By the impugned judgment, the learned Single Judge repelled the challenge of the appellant against Ext.P9 notification issued by the 1st respondent-State of Kerala under Section 5 of the Kerala Preservation of Trees Act, 1986 (for short `the Act') prohibiting cutting of trees in the area referred to therein, which area was exempted from vesting under Section 3(3) of the Kerala Private Forests (Vesting & Assignment) Act, 1971, by orders of the Forest Tribunal, as confirmed by this Court in appeal, as a property intended for cultivation, in favour of the father of the appellant which he claims to have devolved by succession on the appellant. That judgment is under challenge in this appeal.

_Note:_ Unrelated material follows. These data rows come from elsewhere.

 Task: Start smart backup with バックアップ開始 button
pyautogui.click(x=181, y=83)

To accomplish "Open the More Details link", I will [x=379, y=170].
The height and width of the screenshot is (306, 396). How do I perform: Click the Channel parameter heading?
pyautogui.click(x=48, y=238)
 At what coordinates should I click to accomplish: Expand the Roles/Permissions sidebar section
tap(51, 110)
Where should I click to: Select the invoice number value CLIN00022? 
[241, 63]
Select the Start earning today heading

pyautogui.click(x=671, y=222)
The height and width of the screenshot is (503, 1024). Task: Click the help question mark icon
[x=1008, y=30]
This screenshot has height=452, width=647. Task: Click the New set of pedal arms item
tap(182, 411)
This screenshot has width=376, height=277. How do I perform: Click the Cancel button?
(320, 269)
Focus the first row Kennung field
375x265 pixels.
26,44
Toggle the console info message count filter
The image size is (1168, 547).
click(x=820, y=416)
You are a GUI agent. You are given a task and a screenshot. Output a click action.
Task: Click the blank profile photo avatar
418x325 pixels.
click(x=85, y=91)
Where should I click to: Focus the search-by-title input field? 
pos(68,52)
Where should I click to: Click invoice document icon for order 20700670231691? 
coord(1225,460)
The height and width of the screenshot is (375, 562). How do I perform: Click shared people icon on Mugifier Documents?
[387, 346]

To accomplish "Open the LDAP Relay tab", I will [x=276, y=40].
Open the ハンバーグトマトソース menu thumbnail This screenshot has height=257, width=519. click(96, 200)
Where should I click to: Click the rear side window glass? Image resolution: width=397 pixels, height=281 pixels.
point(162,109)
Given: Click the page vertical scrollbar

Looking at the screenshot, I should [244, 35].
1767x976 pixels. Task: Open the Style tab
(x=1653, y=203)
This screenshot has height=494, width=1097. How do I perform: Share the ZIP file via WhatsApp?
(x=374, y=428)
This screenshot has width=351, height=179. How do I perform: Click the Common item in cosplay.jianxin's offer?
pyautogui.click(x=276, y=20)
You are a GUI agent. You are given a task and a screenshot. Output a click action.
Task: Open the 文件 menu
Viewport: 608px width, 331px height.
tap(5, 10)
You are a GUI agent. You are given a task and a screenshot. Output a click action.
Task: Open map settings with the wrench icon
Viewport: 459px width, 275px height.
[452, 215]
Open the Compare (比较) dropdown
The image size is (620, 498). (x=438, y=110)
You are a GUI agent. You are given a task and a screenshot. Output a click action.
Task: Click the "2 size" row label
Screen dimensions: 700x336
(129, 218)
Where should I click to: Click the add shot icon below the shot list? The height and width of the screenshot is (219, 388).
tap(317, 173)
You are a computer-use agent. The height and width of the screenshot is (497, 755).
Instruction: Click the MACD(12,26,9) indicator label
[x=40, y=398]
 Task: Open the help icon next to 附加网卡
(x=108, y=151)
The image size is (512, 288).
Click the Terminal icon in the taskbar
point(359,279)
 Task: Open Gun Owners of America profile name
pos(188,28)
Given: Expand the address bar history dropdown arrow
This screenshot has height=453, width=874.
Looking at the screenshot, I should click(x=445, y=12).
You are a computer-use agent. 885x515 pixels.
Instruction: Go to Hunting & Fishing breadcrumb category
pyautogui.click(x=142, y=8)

2. The contentions of the appellant against Ext.P9 notification are threefold. (1) In so far as the land in question had been exempted from vesting by order of the Forest Tribunal and confirmed by this Court in Appeal, under Section 3(3) of the Kerala Private Forests (Vesting and Assignment) Act, 1971, as a property intended to be cultivated, the notification essentially interferes with the statutory right of the appellant under the Kerala Private Forests (Vesting and Assignment) Act, 1971 to get the land cultivated and, therefore, is unsustainable. (2) Ext.P9 notification has been actuated by mala fides in view of the fact that it has been issued to negative the rights of the appellant, which was upheld by the Forest Tribunal and this Court, after prolonged litigation, at every stage of which the authorities have opposed tooth and nail to prevent the predecessor-in-interest of the appellant and the appellant, from taking possession of the same. (3) Even assuming that Ext.P9 notification is valid, the same can be taken to have prohibited cutting of only those trees included in the definition of tree as contained in Section 2(e) of the Kerala Preservation of Trees Act, 1986 and not all trees standing in the property.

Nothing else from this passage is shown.